Auckland filmmaker Paula Whetu Jones, co-director of Whina, shooting footage in the West Bank.
With Gaza under blockade, Paula Whetu Jones talks to Joanna Wane about her documentary on Auckland cardiac surgeon Alan Kerr’s lifesaving work with Palestinian children — and why it’s one from the heart.
The first time film-maker Paula Whetu Jones came across pioneering cardiac surgeon Dr Alan Kerrwas when she was shooting a Christmas special for Māori Television in 2006 on extraordinary New Zealanders. The producer on the show was one of his former patients and Kerr had performed heart surgery on her son, too.
By then, the retired head of cardiothoracic surgery at Greenlane Hospital was in his early 70s and had already made multiple missions to Gaza and the West Bank treating Palestinian children with heart defects and training up local staff, including a female surgeon. Last year, a new operating theatre specialising in paediatric cardiac surgery in Ramallah was named after him.
Steve Sosebee, the American founder of the Palestine Children’s Relief Fund, has described Kerr as “one of the greatest humans on the planet”, who often put his own life in danger. “Volunteering at Shifa Hospital [in Gaza] during the second intifada was crazy even by Gaza’s standards,” he wrote in a recent tribute to a man he says has saved hundreds of lives.
But when Jones, who co-wrote and co-directed last year’s moving feature film Whina, submitted multiple funding applications to make a documentary on Kerr and his wife Hazel, she was told nobody was interested in old people or Palestinian children.
She went ahead with it anyway, self-funding half a dozen trips to the West Bank over the past 16 years with her co-creative on the project, Tamara Azizian. When they first began filming at the Makassed Hospital on the Mount of Olives in East Jerusalem, where Kerr’s team is now based, it was still the pre-digital era and footage was shot on videotape. On their longest visit, they stayed for nine months.
The Auckland-based Palestine Human Rights Campaign has now put out a call to friends and supporters for financial help to fund final post-production work on the documentary, The Doctor’s Wife, which it’s hoped will be completed early next year.
Both Jones and Azizian are devastated by the outbreak of war between Israel and Hamas, and the blockade of Gaza, where hospitals have been overwhelmed by casualties. Although their visa applications to enter Gaza for filming were turned down by the Israeli authorities on their first visit in 2007, the pair spent time with families who’d been permitted to bring their children to the West Bank for heart surgery — a lifeline closed to them now.

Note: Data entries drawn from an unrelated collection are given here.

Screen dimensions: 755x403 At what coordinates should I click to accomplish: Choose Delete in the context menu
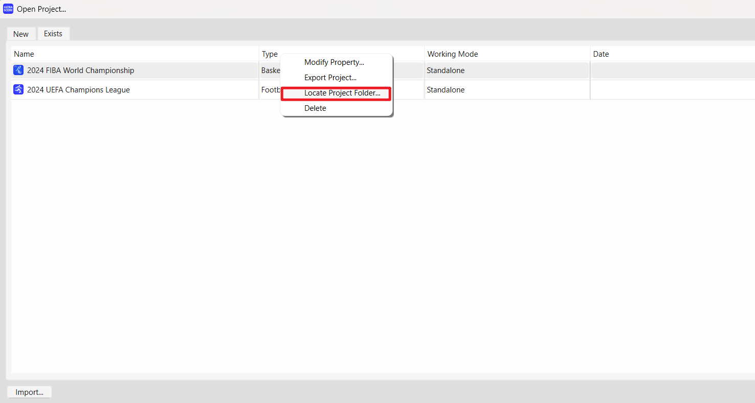click(315, 108)
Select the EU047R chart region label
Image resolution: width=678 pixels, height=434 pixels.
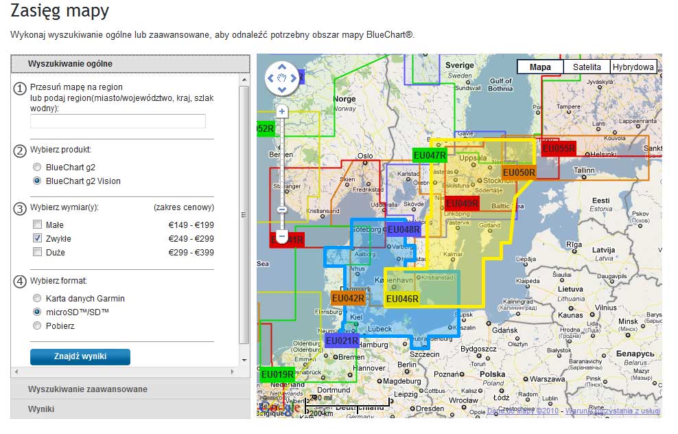[430, 156]
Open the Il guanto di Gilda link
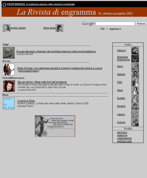147x178 pixels. pos(26,101)
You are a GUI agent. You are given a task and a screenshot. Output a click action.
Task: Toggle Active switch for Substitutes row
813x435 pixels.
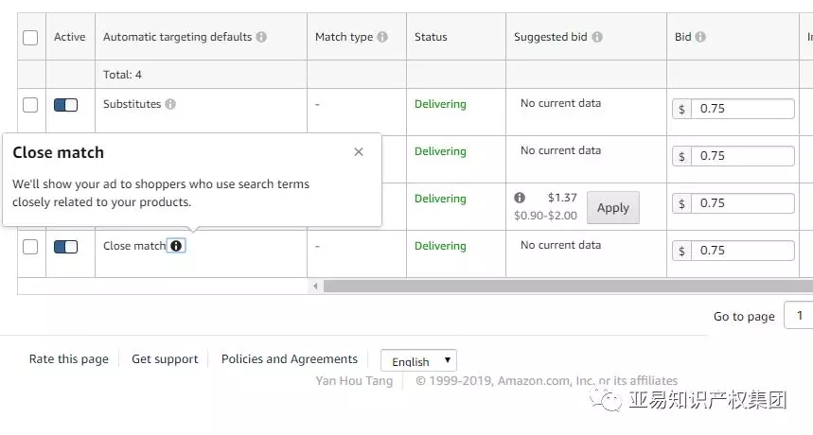(65, 105)
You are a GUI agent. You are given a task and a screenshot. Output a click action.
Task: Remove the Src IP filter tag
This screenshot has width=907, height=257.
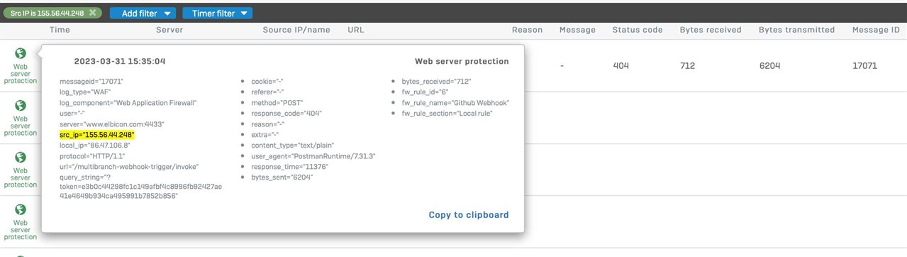point(93,13)
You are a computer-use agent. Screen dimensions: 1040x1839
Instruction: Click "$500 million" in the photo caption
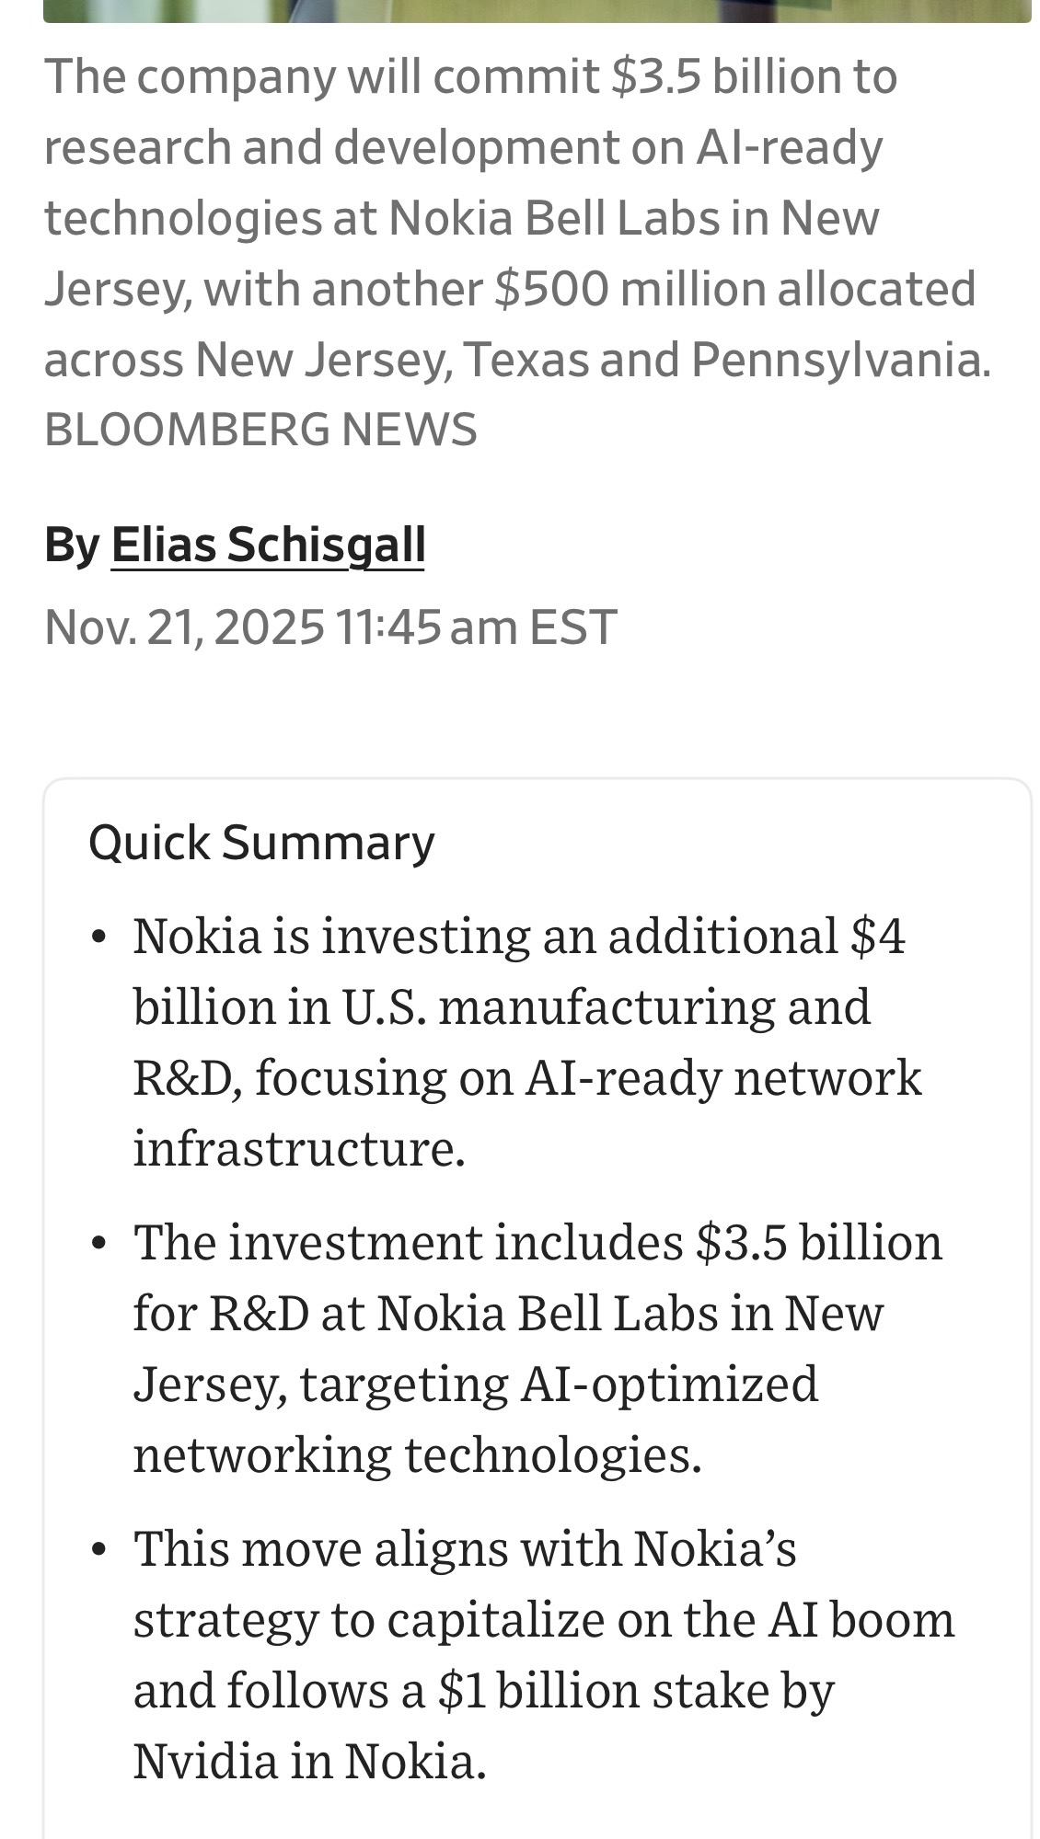click(x=551, y=289)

“The boys that Dr Alan operated on then will be young adults now and we don’t know their fate,” says Azizian, who was born in Moscow to Russian and Armenian parents and moved to New Zealand with her family in the 1990s. She was a student at Auckland’s South Seas Film School when Jones came in as a guest speaker and later worked on her 2012 documentary, Lost Boys.
On one of their trips to the West Bank, in 2016, they were accompanied by Māori artist Paitangi Ostick and carver/musician Katz Maihi for a collaboration with Palestinian artists that featured in a web series, He Ao Kotahi.
Kerr is now in his late 80s and had to cancel a planned trip to the West Bank early this year after he was in a serious accident in Auckland. His daughter went instead to receive a Medal of Honour on his behalf. Footage of her visit, filmed by Kiwi trauma nurse Warren Nairn, will feature in the documentary.
Jones says Kerr — who everyone calls “Dr Alan” — is revered and wife Hazel is equally loved within the community for her work with children in refugee camps, running dance, drama and art classes. As the title The Doctor’s Wife suggests, she’s right at the heart of the documentary.
“Hazel is the chitty-chat one who makes everybody feel at home and comfortable. He’s the business and she’s the mum. They’re a very old-school, beautiful couple. Amazing, humble people who do such wonderful things and nobody knows about it. They just get on with it.”
Jones, a mother of three, has been in a wheelchair since 2010 after becoming paralysed from the waist down as the result of unexplained nerve damage to her spine. A dark comedy series, Spinal Destination, that she’s created based on her experience is set for release on Sky Open next year.
Because much of the West Bank isn’t wheelchair-accessible, Jones had to rely on crutches to move around. “I can walk a little but I’ve got a full leg brace because one of my legs just doesn’t work at all,” she says. “I’d be crutching along really slowly and people would just pick me and carry me for a bit so I could go faster then place me down again. Nothing ever felt like a problem.”
Both Jones and Azizian stress that The Doctor’s Wife, which has remained completely self-funded, was never conceived as a political statement. “It’s a human story about ordinary people who are doing some amazing thing,” says Jones, who’s been chipping away at completing the documentary between working on other projects. “It’s not driven by politics. It’s not driven by religious connections, it’s not driven by anything other than humanity.”